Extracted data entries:
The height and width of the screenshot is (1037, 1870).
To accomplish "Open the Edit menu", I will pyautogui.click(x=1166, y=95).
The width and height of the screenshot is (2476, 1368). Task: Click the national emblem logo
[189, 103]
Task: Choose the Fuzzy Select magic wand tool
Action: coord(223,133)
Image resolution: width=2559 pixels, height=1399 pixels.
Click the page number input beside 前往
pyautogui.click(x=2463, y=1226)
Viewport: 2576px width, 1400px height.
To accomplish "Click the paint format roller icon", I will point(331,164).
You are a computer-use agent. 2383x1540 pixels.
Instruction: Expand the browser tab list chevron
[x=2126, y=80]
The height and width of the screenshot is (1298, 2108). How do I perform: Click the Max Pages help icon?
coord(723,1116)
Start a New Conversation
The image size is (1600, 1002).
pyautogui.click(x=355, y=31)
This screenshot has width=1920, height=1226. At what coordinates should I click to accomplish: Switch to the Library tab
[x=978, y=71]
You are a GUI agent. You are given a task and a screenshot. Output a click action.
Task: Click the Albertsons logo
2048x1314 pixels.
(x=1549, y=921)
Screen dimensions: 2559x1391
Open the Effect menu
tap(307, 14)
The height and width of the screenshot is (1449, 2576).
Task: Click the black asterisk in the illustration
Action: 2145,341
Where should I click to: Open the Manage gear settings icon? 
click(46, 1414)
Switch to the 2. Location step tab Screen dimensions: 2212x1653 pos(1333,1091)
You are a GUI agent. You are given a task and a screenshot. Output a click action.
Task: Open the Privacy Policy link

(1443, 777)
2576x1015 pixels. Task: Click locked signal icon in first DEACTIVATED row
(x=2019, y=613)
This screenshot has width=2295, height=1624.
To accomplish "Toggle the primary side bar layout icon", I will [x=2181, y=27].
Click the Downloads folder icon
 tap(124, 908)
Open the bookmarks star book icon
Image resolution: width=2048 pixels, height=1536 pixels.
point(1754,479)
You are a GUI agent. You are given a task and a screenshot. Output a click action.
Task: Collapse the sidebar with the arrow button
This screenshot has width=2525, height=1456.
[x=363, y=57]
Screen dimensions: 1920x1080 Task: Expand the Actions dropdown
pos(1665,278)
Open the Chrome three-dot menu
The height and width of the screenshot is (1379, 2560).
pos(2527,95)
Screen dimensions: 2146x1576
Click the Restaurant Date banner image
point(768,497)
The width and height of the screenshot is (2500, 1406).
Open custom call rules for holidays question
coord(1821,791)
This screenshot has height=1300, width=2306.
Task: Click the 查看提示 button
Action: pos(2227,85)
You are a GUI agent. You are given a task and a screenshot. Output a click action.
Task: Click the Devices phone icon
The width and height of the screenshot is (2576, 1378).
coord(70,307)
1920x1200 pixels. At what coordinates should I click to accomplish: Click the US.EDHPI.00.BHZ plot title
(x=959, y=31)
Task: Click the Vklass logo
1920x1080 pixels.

● WHAT THIS TASK INVOLVES: The first line of the records and every line down to the line with "Viewport: 2576px width, 1400px height." must be quoted exactly; leave out all else.

● RESULT OF THE TASK:
The height and width of the screenshot is (1037, 1870).
To accomplish "Open the Edit menu", I will pyautogui.click(x=1166, y=95).
The width and height of the screenshot is (2476, 1368). Task: Click the national emblem logo
[189, 103]
Task: Choose the Fuzzy Select magic wand tool
Action: coord(223,133)
Image resolution: width=2559 pixels, height=1399 pixels.
Click the page number input beside 前往
pyautogui.click(x=2463, y=1226)
Viewport: 2576px width, 1400px height.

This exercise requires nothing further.